- _Exercise requirements_
In the data that follows, find each line containing "computer" and copy it.

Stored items
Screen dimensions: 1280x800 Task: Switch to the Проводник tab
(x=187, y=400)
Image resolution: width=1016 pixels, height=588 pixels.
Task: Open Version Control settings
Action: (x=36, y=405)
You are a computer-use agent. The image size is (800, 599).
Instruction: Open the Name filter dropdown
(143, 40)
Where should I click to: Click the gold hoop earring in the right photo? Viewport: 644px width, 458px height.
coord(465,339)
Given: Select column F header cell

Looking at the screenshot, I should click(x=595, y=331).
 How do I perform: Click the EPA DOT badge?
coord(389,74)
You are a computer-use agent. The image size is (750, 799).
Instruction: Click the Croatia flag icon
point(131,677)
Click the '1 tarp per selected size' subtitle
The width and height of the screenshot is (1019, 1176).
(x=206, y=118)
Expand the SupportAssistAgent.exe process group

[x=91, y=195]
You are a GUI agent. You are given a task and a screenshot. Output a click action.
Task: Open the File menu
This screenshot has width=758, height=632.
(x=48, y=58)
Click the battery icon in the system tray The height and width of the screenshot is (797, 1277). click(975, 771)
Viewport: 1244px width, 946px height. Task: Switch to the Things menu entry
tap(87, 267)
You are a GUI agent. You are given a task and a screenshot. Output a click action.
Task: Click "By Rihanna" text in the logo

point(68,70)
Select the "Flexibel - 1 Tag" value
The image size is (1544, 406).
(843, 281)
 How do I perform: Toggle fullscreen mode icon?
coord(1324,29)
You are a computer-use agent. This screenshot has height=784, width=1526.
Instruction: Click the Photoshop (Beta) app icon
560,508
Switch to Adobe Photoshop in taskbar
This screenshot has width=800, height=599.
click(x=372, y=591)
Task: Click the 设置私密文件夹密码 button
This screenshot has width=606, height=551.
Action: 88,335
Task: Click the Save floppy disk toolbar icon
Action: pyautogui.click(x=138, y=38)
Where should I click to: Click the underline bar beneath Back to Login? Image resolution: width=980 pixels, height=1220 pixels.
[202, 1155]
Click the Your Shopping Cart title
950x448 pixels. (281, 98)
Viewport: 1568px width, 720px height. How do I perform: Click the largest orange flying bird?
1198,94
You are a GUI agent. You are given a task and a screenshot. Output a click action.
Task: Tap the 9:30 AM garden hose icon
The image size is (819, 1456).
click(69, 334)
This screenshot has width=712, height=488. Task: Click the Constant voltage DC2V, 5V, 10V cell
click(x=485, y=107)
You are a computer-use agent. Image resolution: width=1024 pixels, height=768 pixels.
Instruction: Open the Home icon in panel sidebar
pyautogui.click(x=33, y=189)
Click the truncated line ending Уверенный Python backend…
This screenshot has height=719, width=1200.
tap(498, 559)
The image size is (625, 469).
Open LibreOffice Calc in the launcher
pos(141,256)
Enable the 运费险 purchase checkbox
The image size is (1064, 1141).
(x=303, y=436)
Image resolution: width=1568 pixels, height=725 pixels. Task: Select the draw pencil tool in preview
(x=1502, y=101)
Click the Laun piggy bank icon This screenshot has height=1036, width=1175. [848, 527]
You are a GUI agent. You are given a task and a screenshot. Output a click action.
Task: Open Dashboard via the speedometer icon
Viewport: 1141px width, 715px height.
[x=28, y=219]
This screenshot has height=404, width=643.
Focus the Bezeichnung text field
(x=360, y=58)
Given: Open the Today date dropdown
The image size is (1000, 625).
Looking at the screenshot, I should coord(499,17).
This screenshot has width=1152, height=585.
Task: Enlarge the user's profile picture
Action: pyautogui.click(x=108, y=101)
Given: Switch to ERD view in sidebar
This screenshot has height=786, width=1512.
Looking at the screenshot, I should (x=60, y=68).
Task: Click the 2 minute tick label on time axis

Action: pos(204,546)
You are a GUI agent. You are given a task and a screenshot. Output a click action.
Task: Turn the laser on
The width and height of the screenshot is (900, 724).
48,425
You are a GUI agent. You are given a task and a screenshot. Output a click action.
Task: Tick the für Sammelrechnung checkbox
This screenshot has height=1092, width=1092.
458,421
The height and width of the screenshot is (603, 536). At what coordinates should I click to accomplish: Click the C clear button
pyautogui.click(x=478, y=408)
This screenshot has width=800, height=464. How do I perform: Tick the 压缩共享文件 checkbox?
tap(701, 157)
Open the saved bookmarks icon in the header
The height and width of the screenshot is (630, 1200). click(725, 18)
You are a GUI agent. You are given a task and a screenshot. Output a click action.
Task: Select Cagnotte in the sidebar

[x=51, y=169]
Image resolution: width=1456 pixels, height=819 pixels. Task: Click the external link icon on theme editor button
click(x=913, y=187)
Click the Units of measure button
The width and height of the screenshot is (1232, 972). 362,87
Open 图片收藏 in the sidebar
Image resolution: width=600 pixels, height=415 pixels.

- _The completed task_
You are a computer-use agent. The image size is (800, 599).
You are a computer-use agent. The image size is (750, 799).
You are a computer-use agent. This screenshot has height=784, width=1526.
You are a computer-use agent. Image resolution: width=1024 pixels, height=768 pixels.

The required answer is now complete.